━━━━━ Data shown

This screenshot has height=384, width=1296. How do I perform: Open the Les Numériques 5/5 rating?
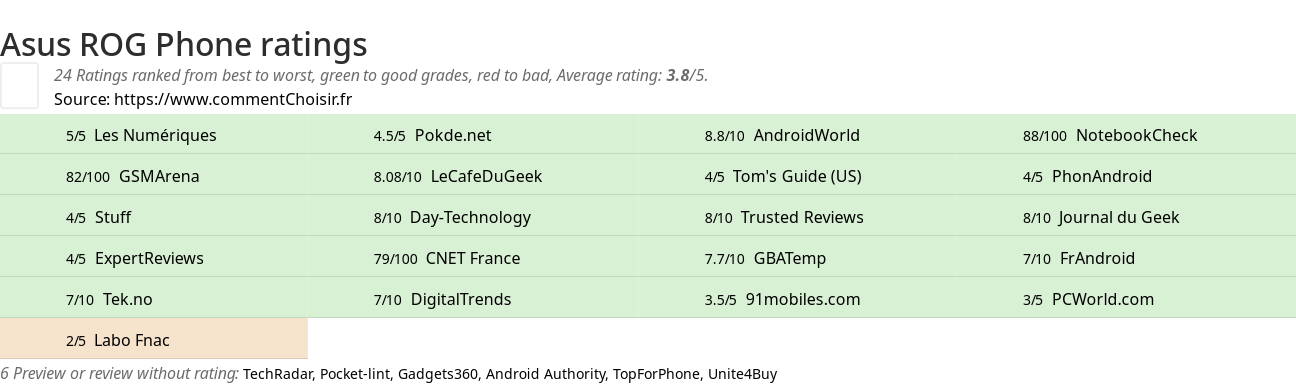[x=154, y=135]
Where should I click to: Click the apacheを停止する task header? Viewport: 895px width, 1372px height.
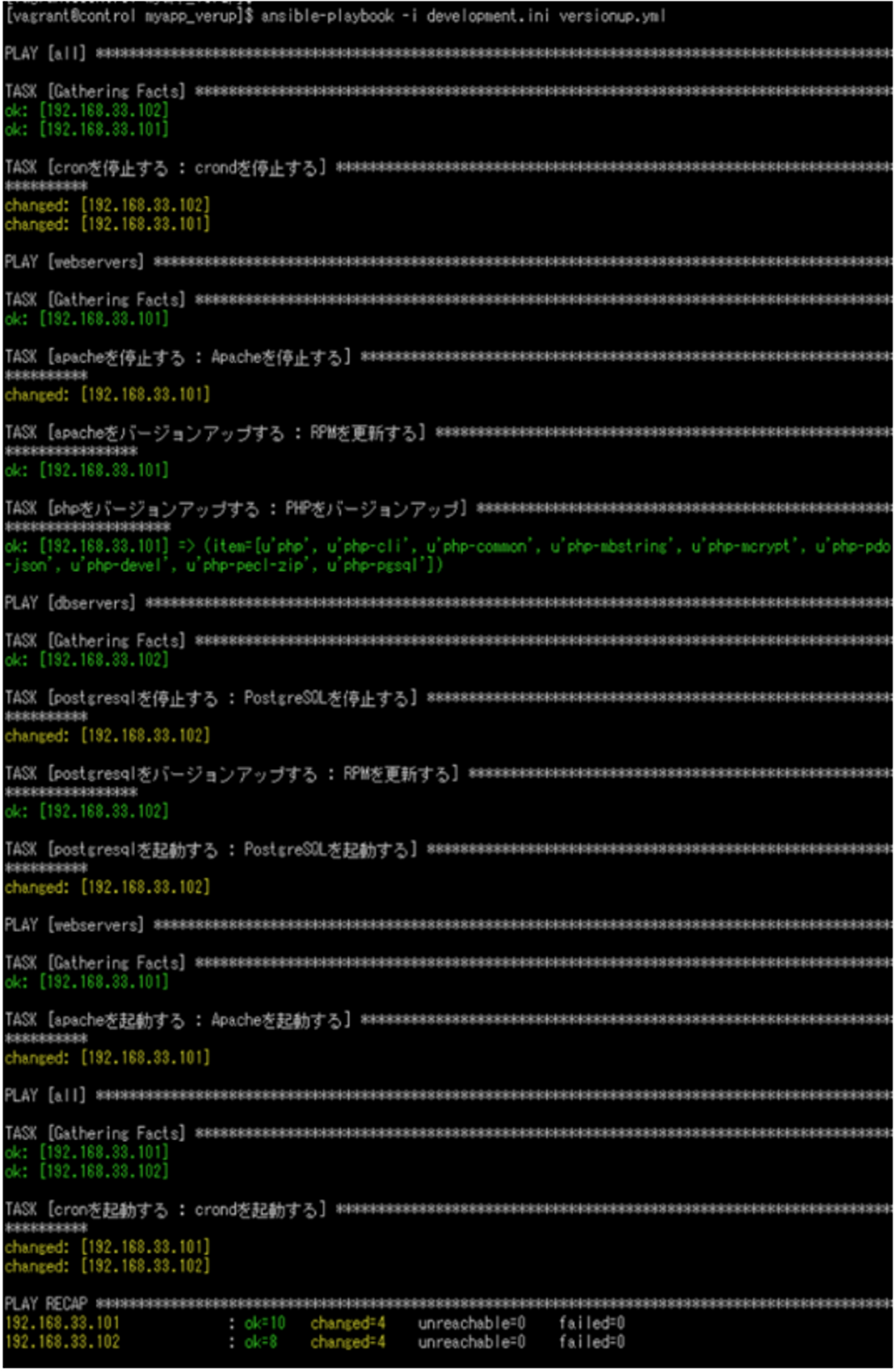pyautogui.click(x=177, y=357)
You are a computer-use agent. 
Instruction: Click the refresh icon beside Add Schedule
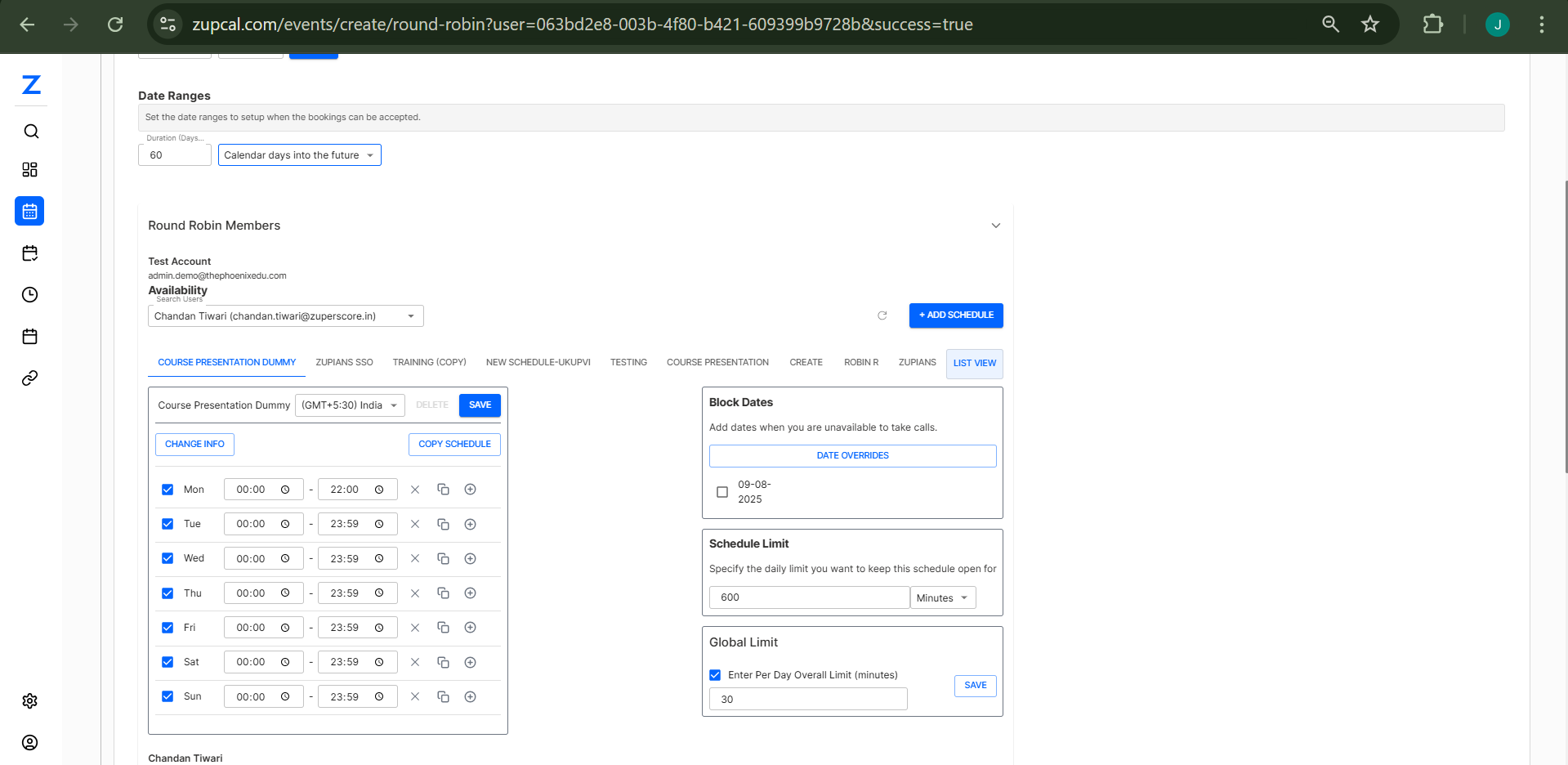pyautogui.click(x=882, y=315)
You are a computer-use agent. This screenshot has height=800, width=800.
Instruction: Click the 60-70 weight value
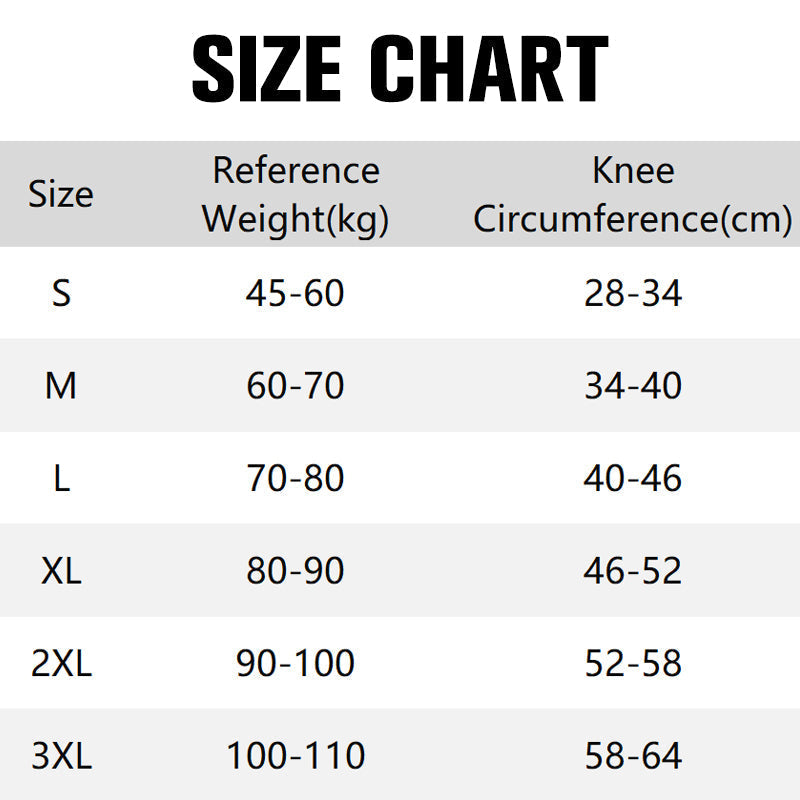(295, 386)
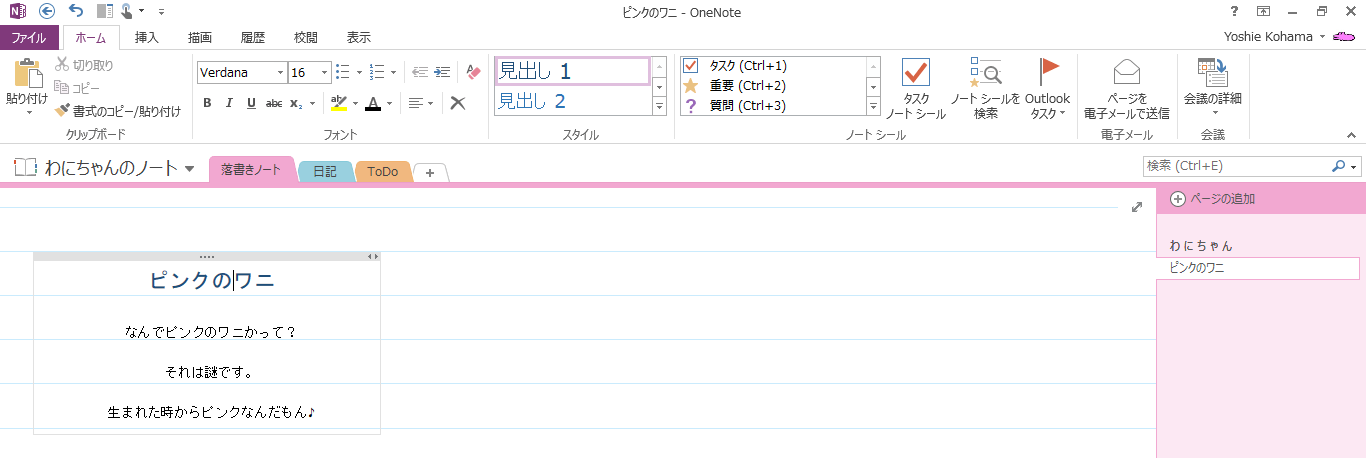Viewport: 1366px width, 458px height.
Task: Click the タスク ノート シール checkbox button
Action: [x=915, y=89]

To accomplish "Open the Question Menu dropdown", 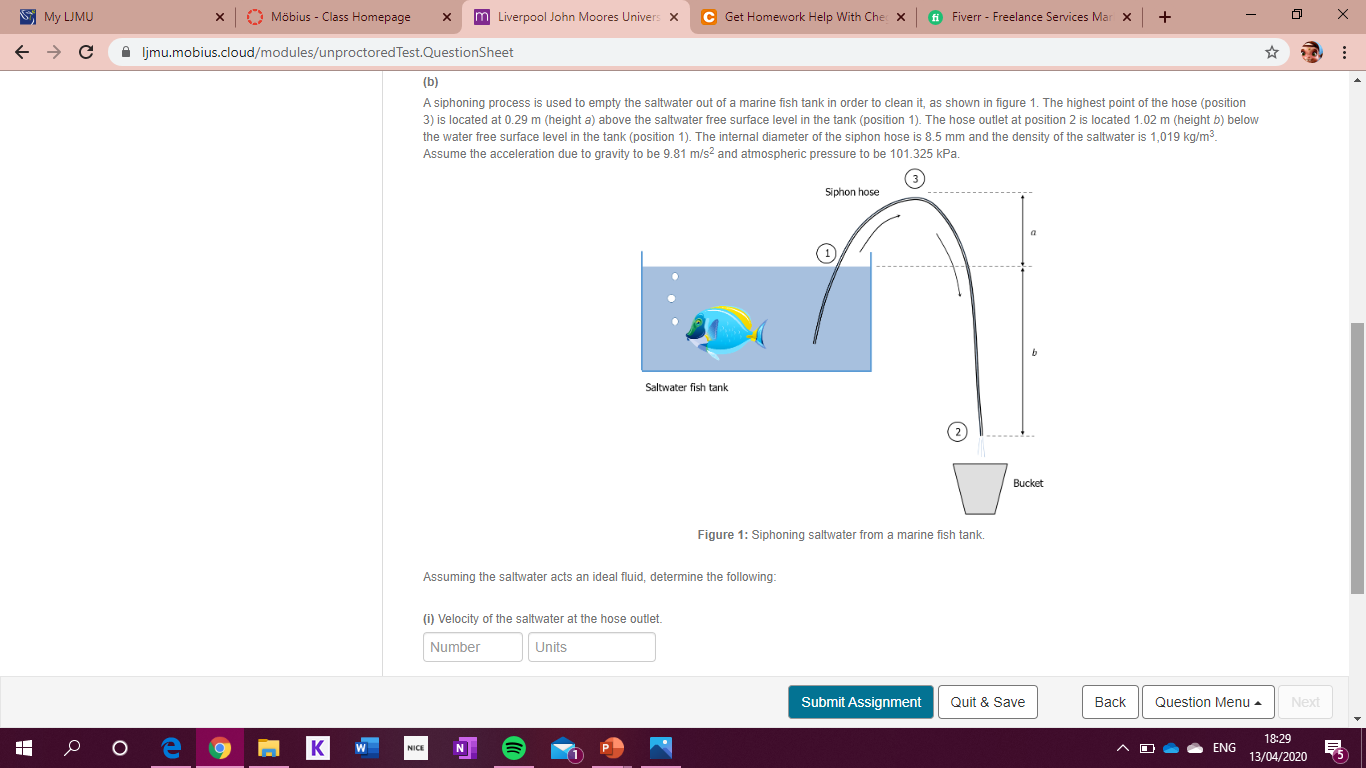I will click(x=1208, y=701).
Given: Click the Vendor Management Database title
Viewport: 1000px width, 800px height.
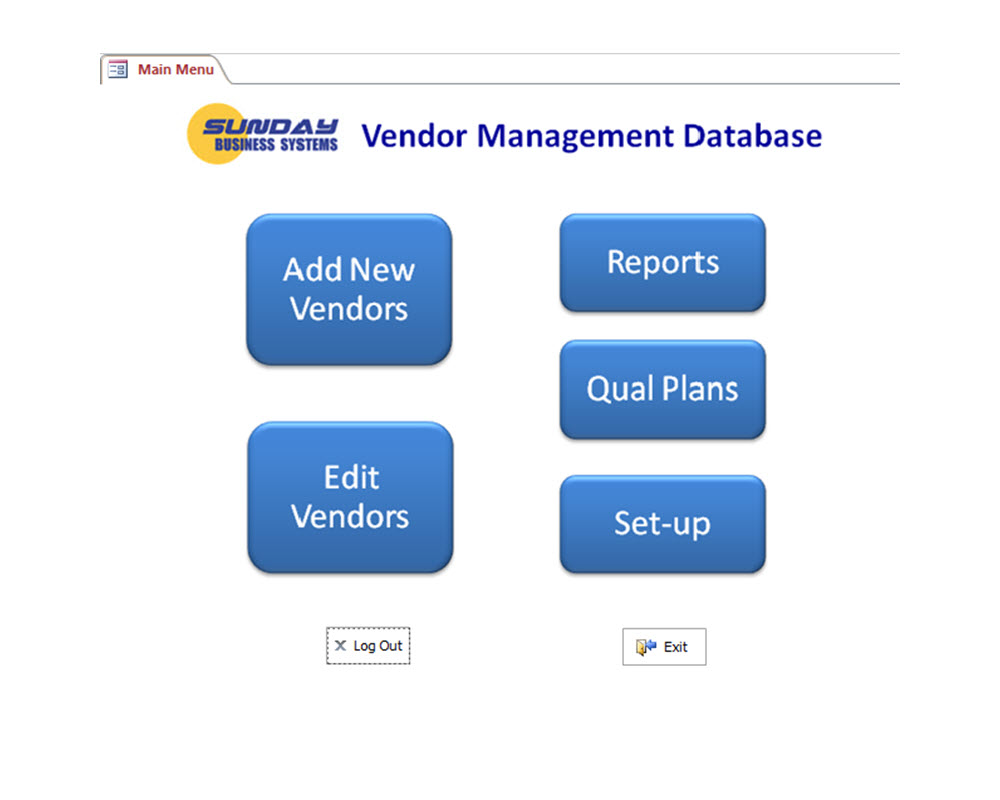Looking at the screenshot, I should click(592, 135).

━━━━━━━━━━

What you have to do =>
State how many lines in the records contain the string "agent". Give the number with no words around it.

Solution =>
2